What the exercise asks:
Copy each line of the material beneath that holds the word "computer".

= Beginning of Section =

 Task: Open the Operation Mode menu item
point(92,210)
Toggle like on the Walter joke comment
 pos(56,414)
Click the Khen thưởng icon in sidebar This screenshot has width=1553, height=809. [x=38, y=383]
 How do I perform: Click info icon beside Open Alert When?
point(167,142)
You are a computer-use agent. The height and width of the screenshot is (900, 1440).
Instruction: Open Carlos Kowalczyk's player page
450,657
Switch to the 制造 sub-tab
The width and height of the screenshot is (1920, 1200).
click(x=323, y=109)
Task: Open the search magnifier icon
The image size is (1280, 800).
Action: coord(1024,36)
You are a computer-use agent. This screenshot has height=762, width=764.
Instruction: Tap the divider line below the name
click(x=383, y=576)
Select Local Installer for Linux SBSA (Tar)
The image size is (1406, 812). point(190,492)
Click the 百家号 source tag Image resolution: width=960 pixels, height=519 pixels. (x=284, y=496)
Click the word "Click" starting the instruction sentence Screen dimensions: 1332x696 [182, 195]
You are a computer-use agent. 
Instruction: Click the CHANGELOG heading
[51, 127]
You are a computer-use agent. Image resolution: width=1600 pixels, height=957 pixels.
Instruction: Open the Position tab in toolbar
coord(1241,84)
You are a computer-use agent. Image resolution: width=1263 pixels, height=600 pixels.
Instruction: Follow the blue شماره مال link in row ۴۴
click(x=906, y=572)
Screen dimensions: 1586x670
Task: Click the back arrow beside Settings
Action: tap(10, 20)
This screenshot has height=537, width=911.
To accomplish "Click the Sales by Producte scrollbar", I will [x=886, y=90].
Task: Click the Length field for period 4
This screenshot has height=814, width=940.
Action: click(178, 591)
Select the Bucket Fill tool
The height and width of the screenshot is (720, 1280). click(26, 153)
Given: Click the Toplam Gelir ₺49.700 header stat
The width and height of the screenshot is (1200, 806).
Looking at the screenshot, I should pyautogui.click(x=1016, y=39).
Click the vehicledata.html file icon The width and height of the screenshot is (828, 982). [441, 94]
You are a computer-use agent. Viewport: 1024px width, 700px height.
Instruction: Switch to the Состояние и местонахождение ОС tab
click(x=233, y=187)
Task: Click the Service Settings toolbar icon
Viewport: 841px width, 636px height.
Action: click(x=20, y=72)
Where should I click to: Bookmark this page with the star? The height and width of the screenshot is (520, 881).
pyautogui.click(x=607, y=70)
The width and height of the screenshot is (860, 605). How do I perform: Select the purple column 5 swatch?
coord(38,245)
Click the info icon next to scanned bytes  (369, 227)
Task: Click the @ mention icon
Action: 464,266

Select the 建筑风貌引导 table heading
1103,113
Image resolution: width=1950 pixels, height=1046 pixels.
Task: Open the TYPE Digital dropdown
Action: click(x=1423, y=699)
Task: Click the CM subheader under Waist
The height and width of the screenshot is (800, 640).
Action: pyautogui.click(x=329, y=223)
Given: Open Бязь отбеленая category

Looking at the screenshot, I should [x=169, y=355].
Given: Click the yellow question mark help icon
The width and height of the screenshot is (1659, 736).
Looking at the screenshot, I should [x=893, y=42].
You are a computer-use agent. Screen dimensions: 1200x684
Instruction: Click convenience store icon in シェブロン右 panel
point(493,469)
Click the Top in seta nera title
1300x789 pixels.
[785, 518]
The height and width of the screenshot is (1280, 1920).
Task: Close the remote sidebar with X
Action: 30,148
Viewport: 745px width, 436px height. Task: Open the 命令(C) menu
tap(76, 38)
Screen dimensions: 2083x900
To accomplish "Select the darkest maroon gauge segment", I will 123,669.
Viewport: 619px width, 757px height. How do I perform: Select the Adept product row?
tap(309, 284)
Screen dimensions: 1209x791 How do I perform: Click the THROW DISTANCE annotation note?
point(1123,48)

= End of Section =

Answer section:
You are a computer-use agent. The height and width of the screenshot is (900, 1440).
You are a computer-use agent. This screenshot has height=762, width=764.
You are a computer-use agent. 
You are a computer-use agent. Image resolution: width=1600 pixels, height=957 pixels.
You are a computer-use agent. Image resolution: width=1263 pixels, height=600 pixels.
You are a computer-use agent. Viewport: 1024px width, 700px height.
You are a computer-use agent. Screen dimensions: 1200x684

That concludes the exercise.